Abstract

A core outcome set (COS) is required to address inconsistencies in outcome reporting in chronic pelvic pain (CPP) trials. Evaluation of reported outcomes and selected outcome measures in CPP trials by producing a comprehensive inventory to inform a COS. Systematic review of randomised controlled trials (RCTs) identified from Cochrane Central Register of Controlled Trials (CENTRAL), Embase and MEDLINE databases. RCTs assessing efficacy and safety of medical, surgical and psychological interventions for women with idiopathic CPP. Two independent researchers extracted outcomes and outcome measures. Similar outcomes were grouped and classified into domains to produce a structured inventory. Twenty-four trials were identified including 136 reported outcomes and outcome measures. Rates of reporting outcomes varied (4-100%) and pelvic pain was the most frequently reported outcome (100%). All trials reported the pain domain; however, only half reported quality of life, clinical effectiveness and adverse events.

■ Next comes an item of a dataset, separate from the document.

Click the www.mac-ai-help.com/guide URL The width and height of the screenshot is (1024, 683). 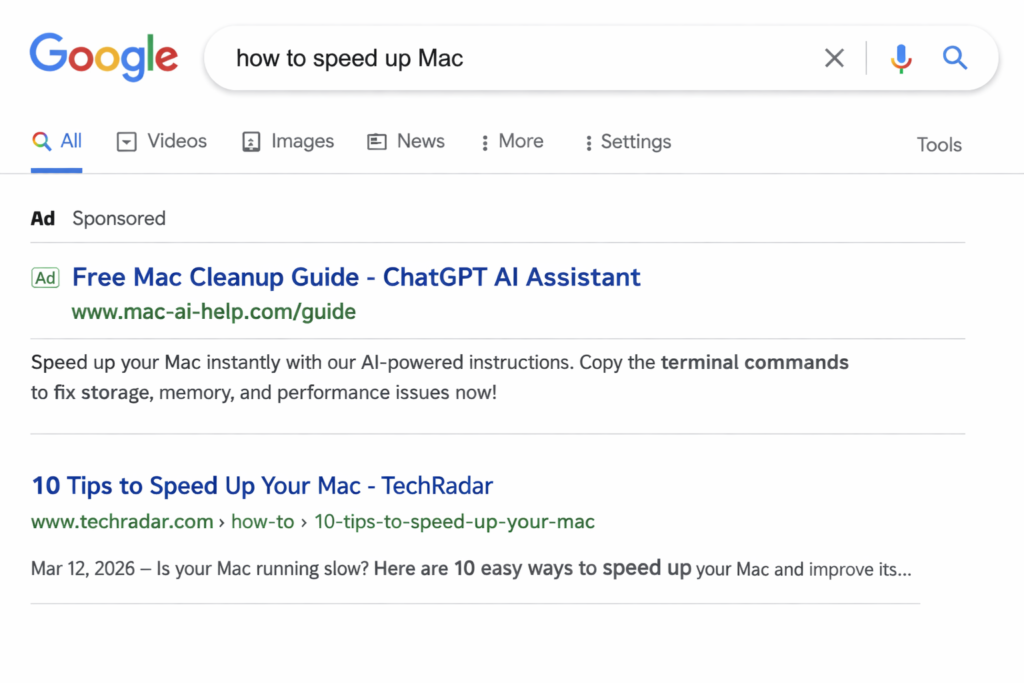214,312
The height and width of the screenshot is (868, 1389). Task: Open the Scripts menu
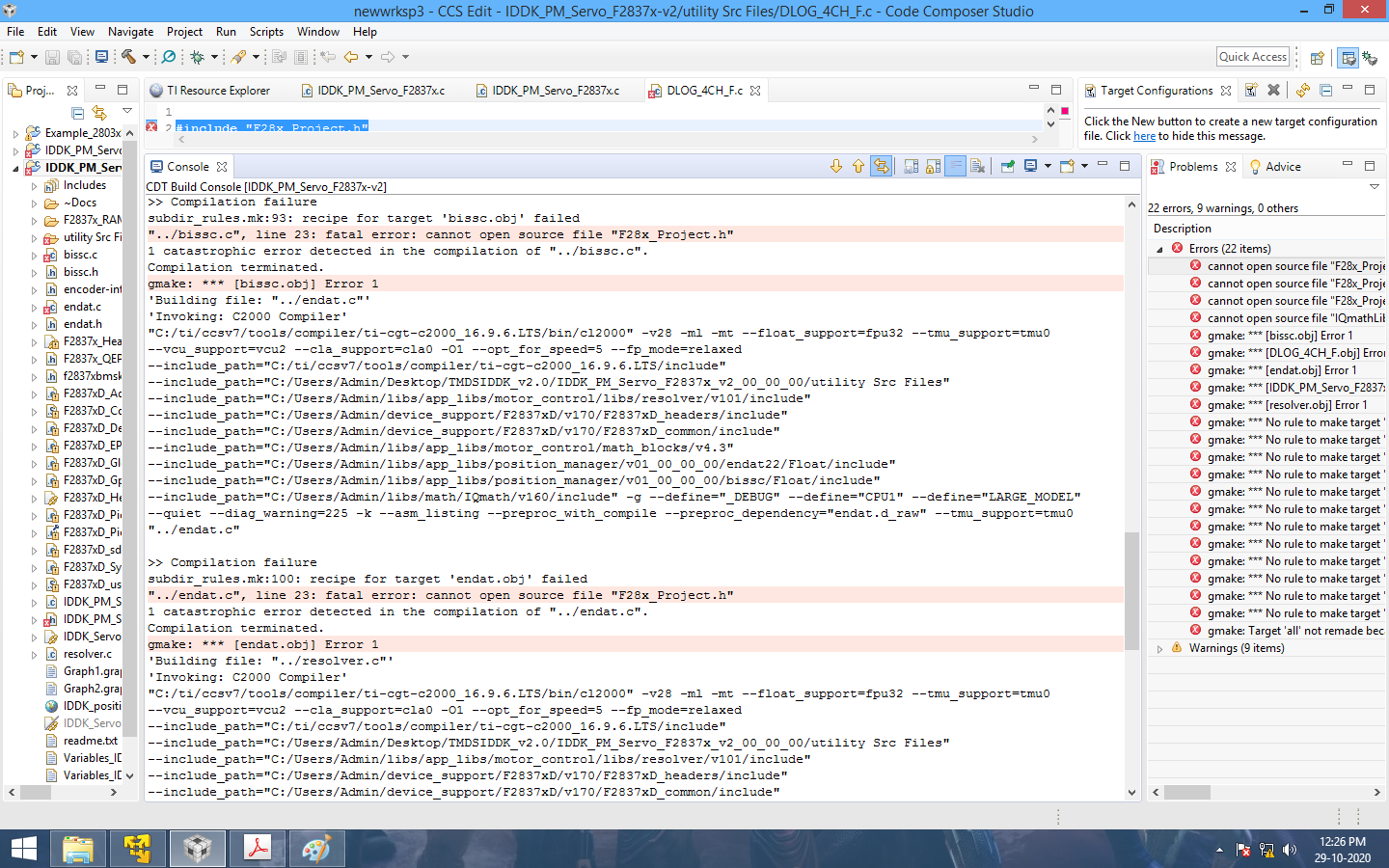266,31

No differences in outcome reporting were observed in five high-quality trials (21%). Univariate analysis demonstrated an association between quality of outcome reporting and methodological quality of studies (rs =0.407, P=0.048). There is wide variation in reported outcomes and applied outcome measures in CPP trials. While a COS is being developed and implemented, we propose the interim use of commonly reported outcomes in each domain: pain (pelvic pain, dyspareunia, dysmenorrhoea), life impact (quality of life, emotional functioning, physical functioning), clinical effectiveness (efficacy, satisfaction, cost effectiveness, return to daily activities) and adverse events (surgical, perioperative observations, nonsurgical). There is significant variation in outcome reporting in CPP trials. Our systematic review forms the basis for the development of a core outcome set.